A June 2012 Governing Magazine article postulates that the University of Michigan’s flagship in Ann Arbor, the University of Virginia and University of California at Berkeley–three of the premier public institutions of higher education in the nation–no longer have the democratic soul of a public institution. They no longer assume to represent the democratization of education but rather the privatization of our nation’s once proud system of public education.
Today in Washington, we face a choice of whether to allow the University of Washington and our other institutions of higher education to painfully stumble down that same path or to demand a different approach.
The Seattle Times recently celebrated a bold initiative to educate legislators and the public about the impact of cuts to higher education, and to put pressure on both to stem the tied of reductions.

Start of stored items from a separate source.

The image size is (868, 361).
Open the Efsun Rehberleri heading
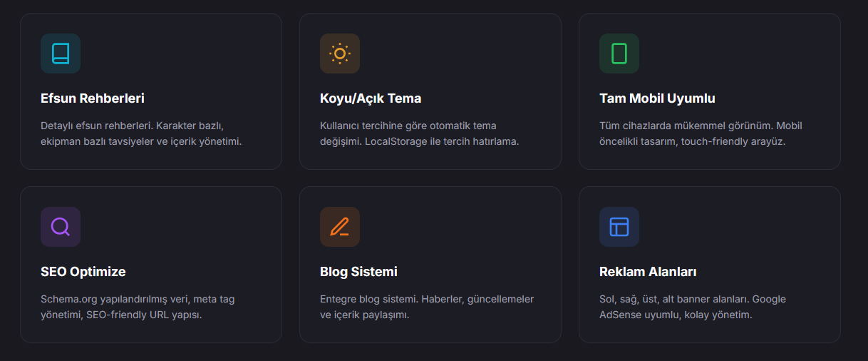click(93, 98)
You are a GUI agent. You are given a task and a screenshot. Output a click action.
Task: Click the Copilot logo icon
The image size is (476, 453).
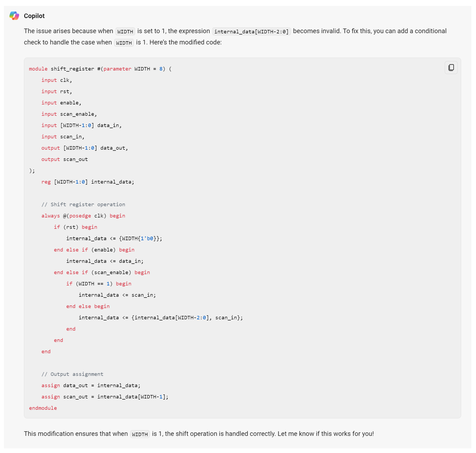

The Greater Good Campaign for Higher Education was successful last year in helping to convince the Legislature to hold the line on further cuts in the supplemental budget, but it itself is not a sustainable, broad-based budget strategy and tactic year after year.
As the 2013-2015 budget season begins behind the scenes in state government, it is essential that we reach out to the people of Washington to raise profound and historic questions:
* Are we willing to sit idly by as the Legislature invites the privatization of our public institutions without striving to find alternative paths?
* Are we willing to allow students to pay more than 70% of the cost of public education while general state taxes pay less than 30%, punishing families with debt?
* Are we willing to support tyranny of the minority so that a majority of the Legislature is impotent to even place an expiration date on a tax exemption and dedicate the money to higher education?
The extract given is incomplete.